-- start PAGE EXTRACT --
The active log level threshold is controlled by the LOG_LEVEL environment variable. Only messages at or above the configured level are emitted.

API Request Logging

BasicMiddleware (services/common/src/BasicMiddleware.ts)

Every inbound API request is logged to MongoDB for auditing and debugging. The BasicMiddleware class captures the following fields:

Field Description
rawHeaders The raw HTTP headers as received.
url The request URL path.
method The HTTP method (GET, POST, PUT, DELETE, etc.).
httpVersion The HTTP protocol version.
remoteAddress The client’s IP address.
remoteFamily The IP address family (IPv4 or IPv6).
body The parsed request body.
params URL path parameters.
query URL query string parameters.
startTime Timestamp when the request was received.
endTime Timestamp when the response was sent.
processingTime The elapsed time between startTime and endTime.

Request logs are persisted via the APILogModel MongoDB model. All service middleware classes extend BasicMiddleware, so API request logging is automatically applied to every route across all services.
-- end PAGE EXTRACT --
-- start MATERIALS PROVIDED --
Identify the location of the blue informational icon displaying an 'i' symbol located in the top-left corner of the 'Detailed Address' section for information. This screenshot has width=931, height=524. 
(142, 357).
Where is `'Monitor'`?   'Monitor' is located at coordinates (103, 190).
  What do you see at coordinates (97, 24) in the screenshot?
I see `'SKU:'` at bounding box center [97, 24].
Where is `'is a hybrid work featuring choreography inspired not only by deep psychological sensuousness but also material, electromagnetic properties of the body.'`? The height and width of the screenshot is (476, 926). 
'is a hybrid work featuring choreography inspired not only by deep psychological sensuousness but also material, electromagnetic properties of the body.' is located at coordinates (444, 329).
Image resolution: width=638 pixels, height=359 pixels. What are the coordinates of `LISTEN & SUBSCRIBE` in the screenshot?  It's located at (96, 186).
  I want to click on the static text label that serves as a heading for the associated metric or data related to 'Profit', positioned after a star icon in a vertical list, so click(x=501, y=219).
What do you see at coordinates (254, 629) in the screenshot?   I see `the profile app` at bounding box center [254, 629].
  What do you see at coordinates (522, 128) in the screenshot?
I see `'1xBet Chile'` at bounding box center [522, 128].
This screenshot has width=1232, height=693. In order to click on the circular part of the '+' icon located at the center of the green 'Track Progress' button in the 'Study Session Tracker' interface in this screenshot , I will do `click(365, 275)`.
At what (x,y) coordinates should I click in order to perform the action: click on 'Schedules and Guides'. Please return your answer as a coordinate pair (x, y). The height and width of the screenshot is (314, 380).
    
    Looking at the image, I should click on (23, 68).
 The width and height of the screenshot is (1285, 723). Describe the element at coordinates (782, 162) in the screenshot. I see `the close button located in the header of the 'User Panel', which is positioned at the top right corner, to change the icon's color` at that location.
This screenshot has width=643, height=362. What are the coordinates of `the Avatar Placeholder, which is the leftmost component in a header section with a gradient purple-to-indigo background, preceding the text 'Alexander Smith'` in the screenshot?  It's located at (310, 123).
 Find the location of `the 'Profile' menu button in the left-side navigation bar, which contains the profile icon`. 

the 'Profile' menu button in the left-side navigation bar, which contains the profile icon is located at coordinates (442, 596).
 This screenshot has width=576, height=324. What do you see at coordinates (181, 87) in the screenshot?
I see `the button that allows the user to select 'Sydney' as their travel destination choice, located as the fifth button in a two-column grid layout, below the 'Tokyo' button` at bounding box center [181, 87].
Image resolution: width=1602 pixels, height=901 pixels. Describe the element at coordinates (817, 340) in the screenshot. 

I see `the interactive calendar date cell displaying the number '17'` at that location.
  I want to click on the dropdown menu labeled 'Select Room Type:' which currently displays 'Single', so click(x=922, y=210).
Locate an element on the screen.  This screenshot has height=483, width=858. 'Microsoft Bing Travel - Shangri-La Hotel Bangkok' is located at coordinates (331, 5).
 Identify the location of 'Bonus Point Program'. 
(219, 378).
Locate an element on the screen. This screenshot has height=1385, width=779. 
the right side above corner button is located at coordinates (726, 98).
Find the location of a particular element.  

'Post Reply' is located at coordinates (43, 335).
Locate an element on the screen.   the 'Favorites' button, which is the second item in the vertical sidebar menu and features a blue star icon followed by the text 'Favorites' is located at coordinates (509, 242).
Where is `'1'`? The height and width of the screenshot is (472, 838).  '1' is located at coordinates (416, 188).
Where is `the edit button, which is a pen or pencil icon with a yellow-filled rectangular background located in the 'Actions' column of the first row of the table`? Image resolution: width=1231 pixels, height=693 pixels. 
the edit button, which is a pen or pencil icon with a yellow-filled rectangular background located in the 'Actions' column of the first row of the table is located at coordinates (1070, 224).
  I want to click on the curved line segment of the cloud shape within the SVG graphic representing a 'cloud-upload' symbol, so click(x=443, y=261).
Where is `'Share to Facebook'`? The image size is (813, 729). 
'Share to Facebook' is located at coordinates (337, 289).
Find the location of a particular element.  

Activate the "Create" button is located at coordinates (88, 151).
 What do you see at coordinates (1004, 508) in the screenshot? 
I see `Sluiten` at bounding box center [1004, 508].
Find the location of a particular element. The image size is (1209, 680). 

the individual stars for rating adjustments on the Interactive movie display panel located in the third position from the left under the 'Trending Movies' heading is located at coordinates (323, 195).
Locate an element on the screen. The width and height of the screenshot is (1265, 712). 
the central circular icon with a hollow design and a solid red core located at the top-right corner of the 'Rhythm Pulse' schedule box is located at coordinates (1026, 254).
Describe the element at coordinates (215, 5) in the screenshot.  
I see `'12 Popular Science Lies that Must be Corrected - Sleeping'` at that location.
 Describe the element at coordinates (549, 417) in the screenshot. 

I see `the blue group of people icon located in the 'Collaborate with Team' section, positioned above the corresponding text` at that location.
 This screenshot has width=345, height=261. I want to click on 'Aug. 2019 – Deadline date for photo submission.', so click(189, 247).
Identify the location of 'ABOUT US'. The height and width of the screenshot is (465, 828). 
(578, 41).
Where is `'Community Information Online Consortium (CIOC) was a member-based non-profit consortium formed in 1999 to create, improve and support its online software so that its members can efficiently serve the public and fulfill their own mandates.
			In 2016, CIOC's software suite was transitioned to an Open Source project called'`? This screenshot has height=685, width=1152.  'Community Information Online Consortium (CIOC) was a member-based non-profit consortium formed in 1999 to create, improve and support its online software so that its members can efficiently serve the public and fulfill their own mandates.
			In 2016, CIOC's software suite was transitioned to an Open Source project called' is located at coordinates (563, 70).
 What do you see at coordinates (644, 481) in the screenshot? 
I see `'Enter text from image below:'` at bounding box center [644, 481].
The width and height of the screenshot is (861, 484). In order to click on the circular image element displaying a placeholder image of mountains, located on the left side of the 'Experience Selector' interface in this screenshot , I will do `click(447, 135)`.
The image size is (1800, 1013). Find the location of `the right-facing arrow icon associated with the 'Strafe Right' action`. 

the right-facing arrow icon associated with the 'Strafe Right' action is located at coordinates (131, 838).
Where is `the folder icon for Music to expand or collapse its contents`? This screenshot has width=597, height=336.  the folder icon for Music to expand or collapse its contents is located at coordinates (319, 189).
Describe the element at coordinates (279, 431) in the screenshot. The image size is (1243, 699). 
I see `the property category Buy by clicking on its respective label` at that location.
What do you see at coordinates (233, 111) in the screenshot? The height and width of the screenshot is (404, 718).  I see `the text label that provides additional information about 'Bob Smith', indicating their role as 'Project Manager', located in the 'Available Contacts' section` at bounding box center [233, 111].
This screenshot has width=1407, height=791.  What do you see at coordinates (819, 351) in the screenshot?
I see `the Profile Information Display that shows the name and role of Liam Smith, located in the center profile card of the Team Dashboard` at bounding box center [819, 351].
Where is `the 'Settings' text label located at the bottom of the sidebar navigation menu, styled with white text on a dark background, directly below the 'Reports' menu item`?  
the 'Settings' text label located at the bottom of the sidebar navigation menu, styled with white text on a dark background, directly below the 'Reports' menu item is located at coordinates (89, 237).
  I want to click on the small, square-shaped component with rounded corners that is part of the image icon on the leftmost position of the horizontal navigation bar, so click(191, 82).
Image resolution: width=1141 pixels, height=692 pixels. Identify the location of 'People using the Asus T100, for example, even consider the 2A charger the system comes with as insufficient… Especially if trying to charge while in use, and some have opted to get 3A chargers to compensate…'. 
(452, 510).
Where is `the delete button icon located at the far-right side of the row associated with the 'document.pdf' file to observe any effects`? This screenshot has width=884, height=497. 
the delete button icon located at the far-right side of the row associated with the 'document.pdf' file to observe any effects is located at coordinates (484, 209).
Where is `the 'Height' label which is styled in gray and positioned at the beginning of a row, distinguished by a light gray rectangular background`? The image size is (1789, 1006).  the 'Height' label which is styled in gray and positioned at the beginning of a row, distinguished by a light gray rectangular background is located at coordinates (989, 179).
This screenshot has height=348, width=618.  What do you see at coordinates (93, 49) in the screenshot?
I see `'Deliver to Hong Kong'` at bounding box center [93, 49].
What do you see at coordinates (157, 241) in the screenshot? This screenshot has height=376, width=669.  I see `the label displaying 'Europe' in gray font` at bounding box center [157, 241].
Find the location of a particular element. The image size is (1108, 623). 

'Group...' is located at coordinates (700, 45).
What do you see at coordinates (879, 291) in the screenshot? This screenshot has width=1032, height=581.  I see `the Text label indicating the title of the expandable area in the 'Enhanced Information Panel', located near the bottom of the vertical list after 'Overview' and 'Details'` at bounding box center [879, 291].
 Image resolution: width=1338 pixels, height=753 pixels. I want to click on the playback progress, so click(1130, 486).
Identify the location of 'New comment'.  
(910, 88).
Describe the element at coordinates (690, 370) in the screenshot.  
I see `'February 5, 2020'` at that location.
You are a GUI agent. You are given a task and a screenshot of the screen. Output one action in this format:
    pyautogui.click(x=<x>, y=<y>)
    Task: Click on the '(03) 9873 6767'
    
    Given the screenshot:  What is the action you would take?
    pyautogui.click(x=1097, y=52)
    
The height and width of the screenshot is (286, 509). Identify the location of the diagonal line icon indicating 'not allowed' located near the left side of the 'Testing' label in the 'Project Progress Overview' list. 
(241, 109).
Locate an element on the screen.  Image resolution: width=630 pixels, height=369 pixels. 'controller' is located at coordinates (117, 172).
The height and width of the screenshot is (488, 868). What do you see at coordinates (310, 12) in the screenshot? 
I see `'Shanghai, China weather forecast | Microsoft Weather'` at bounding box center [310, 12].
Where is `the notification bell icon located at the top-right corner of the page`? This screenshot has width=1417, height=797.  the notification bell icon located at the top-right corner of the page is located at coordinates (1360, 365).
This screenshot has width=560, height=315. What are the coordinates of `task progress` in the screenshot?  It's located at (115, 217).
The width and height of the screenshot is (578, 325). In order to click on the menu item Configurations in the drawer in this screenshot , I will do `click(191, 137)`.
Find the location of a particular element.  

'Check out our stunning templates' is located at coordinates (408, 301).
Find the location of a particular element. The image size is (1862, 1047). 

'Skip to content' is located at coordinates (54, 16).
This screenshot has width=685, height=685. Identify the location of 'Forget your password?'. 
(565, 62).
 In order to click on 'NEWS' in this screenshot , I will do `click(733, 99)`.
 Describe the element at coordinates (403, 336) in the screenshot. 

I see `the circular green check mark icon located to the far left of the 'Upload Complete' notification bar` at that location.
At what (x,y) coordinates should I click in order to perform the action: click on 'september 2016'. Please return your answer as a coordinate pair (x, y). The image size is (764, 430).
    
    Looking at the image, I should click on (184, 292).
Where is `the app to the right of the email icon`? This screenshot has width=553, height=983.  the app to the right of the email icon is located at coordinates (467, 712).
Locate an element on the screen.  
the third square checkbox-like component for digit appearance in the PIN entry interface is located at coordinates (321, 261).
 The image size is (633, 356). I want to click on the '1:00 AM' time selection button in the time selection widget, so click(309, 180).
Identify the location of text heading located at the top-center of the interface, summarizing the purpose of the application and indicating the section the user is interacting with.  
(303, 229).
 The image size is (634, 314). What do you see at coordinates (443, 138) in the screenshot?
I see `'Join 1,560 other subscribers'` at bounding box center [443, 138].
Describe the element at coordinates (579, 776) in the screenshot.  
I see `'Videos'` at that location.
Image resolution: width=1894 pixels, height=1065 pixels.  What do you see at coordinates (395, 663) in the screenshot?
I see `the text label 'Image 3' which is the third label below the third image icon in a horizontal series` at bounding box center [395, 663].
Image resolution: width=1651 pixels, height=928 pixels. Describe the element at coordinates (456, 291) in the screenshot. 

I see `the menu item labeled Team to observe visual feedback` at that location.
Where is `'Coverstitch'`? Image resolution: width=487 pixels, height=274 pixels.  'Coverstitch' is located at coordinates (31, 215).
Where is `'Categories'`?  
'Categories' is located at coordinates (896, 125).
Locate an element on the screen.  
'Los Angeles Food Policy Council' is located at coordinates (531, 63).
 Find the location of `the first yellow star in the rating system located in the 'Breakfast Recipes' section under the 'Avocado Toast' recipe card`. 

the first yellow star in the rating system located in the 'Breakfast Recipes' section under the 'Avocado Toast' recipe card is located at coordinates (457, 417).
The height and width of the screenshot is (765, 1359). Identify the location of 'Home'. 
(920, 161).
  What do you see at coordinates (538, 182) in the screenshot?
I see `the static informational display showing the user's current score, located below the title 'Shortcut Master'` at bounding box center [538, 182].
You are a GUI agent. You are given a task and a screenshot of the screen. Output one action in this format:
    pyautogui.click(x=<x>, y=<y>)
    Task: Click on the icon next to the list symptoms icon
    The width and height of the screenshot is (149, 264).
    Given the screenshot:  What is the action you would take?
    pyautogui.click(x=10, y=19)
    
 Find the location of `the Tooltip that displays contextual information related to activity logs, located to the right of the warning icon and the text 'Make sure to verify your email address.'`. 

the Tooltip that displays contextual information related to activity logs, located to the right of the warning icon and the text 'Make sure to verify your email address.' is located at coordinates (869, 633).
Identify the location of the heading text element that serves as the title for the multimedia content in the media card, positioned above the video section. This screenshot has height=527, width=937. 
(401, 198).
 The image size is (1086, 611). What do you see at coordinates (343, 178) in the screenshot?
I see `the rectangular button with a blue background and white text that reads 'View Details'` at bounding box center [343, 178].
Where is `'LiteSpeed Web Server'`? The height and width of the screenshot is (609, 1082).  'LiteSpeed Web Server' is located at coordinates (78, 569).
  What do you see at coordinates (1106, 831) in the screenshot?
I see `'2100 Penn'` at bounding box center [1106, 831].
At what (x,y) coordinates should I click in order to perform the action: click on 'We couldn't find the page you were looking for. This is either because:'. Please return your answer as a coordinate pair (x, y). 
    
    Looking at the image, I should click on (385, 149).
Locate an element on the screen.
-- end MATERIALS PROVIDED --
EXERCISE REQUIREMENTS
**A.** According to the page extract on API request logging, which MongoDB model persists request logs?
**B.** Output, unchanged, the part of the records that opens with the line containing "coordinates (31, 215)." and closes with the line containing "pyautogui.click(x=10, y=19)", including both of those lines.

RESULTS OF THE TASKS
**A.** The APILogModel MongoDB model.

**B.**
Where is `'Coverstitch'`? Image resolution: width=487 pixels, height=274 pixels.  'Coverstitch' is located at coordinates (31, 215).
Where is `'Categories'`?  
'Categories' is located at coordinates (896, 125).
Locate an element on the screen.  
'Los Angeles Food Policy Council' is located at coordinates (531, 63).
 Find the location of `the first yellow star in the rating system located in the 'Breakfast Recipes' section under the 'Avocado Toast' recipe card`. 

the first yellow star in the rating system located in the 'Breakfast Recipes' section under the 'Avocado Toast' recipe card is located at coordinates (457, 417).
The height and width of the screenshot is (765, 1359). Identify the location of 'Home'. 
(920, 161).
  What do you see at coordinates (538, 182) in the screenshot?
I see `the static informational display showing the user's current score, located below the title 'Shortcut Master'` at bounding box center [538, 182].
You are a GUI agent. You are given a task and a screenshot of the screen. Output one action in this format:
    pyautogui.click(x=<x>, y=<y>)
    Task: Click on the icon next to the list symptoms icon
    The width and height of the screenshot is (149, 264).
    Given the screenshot:  What is the action you would take?
    pyautogui.click(x=10, y=19)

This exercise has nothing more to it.